Apache Spark is a general-purpose lightening fast data processing engine, suitable for use in a wide range of circumstances. Spark leverages the hadoop’s strength for cluster management and data persistence and compliance.
Spark was developed in 2009 in UC Berkeley’s AMPLab and open sourced in 2010, Apache Spark. According to stats on Apache.org, Spark can “run programs up to 100 times faster than Hadoop MapReduce in memory, or 10 times faster on disk.”
In this blog post, Lets talk about How Spark is complementing Hadoop. Although Spark is a viable alternative to Hadoop MapReduce in many circumstances, it is not a replacement for Hadoop.
Spark has been designed to run on top of Hadoop and is an alternative to the traditional batch map/reduce model, leveraging Hadoop’s cluster manager (YARN) and underlying storage (HDFS, HBase, etc.). Spark can also run completely separately outside Hadoop, integrating with alternative cluster managers like Mesos and alternative storage platforms such as Cassandra and Amazon S3.
MapReduce is a programming model. In Hadoop MapReduce, the MapReduce reads data from the disk and then write the data back to the disk for each event. Spark increased performance by tenfold because it didn’t have to store the data back to the disk, all activities are done in memory. Hadoop uses replication to achieve fault tolerance whereas Spark uses different data storage model, resilient distributed datasets (RDD), uses a clever way of guaranteeing fault tolerance that minimizes network I/O.
From the Spark academic paper: “RDDs achieve fault tolerance through a notion of lineage: if a partition of an RDD is lost, the RDD has enough information to rebuild just that partition.” This removes the need for replication to achieve fault tolerance.

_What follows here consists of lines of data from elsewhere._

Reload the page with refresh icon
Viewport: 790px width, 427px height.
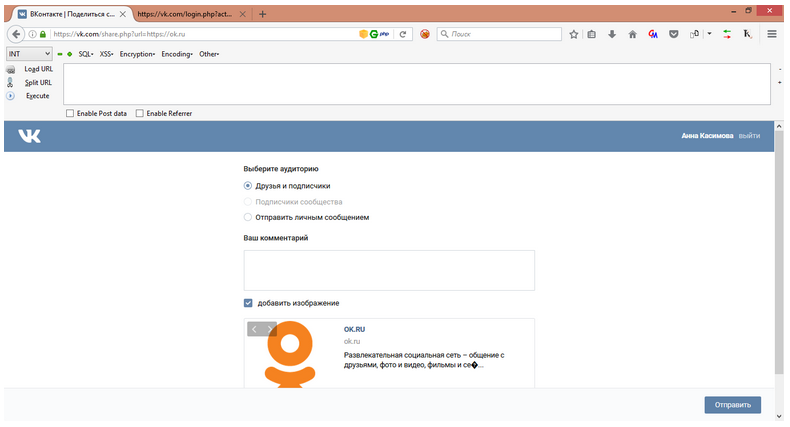(403, 33)
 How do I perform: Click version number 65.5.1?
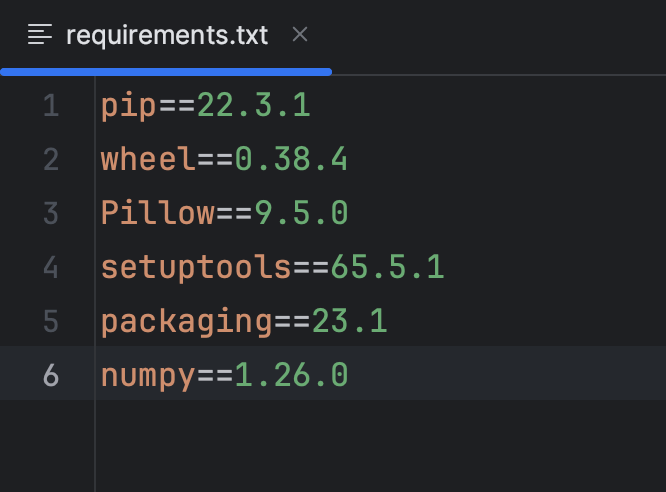tap(387, 267)
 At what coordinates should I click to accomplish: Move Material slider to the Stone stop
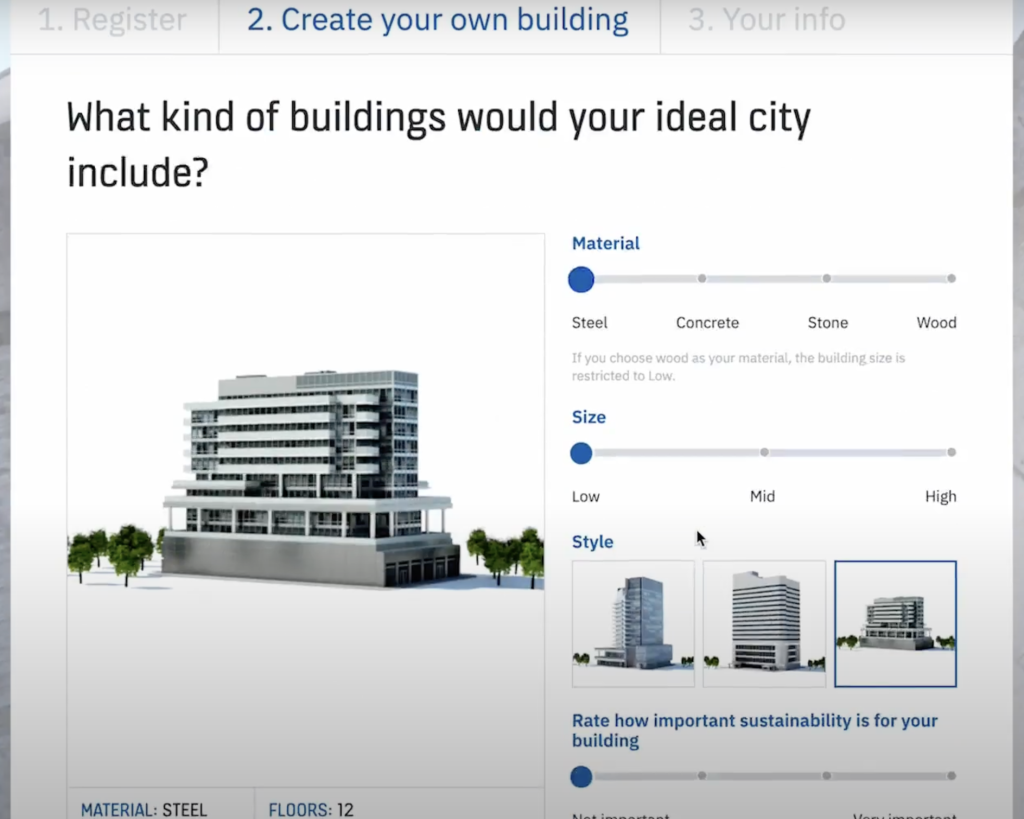[x=826, y=279]
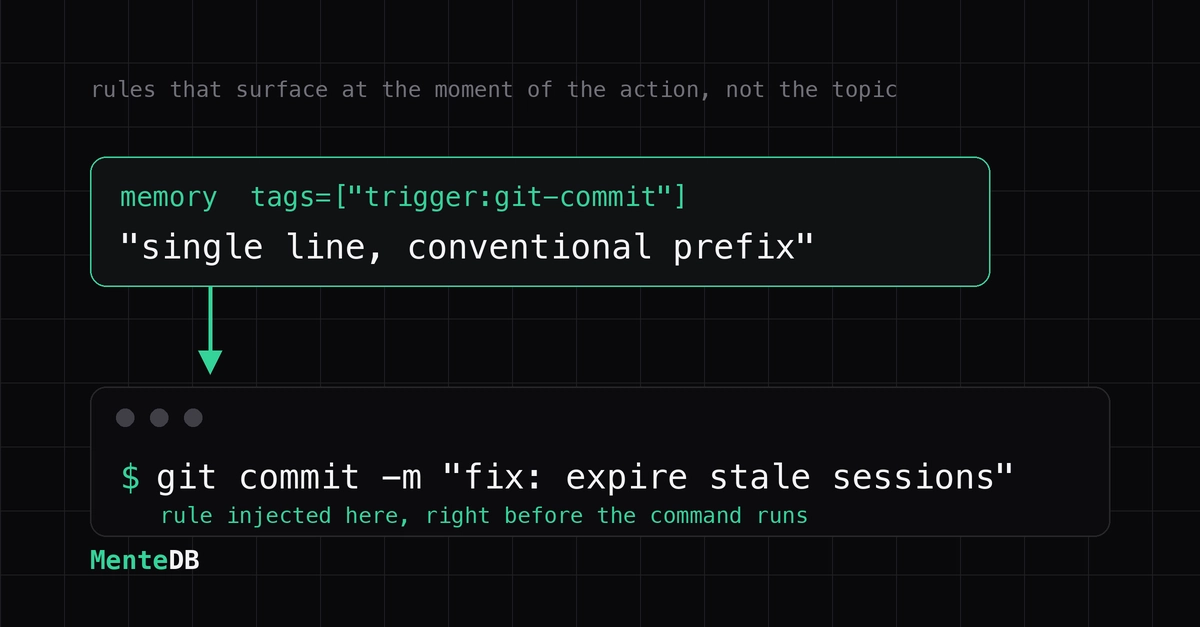Click the "before the command runs" text

tap(655, 516)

Spark is an independent project. It has become another data processing engine in Hadoop ecosystem adding more capability to Hadoop stack. Plus, Spark permits programmers and developers to write applications in Java, Python or Scala and to build parallel applications designed to take full and fast advantage of a distributed environment.
Spark complements Hadoop by adding:
- Iterative Algorithms in Machine Learning
- Interactive Data Mining and Data Processing
- Spark is a fully Apache Hive-compatible data warehousing system that can run 100x faster than Hive
- Stream processing: Log processing and Fraud detection in live streams for alerts, aggregates and analysis
In certain circumstances, Spark’s SQL capabilities and streaming capabilities, and graph processing capabilities may also prove to be of value.
In this blog post, I discussed how Spark adds value to Hadoop and sign boards point to Spark becoming a significant component within Hadoop.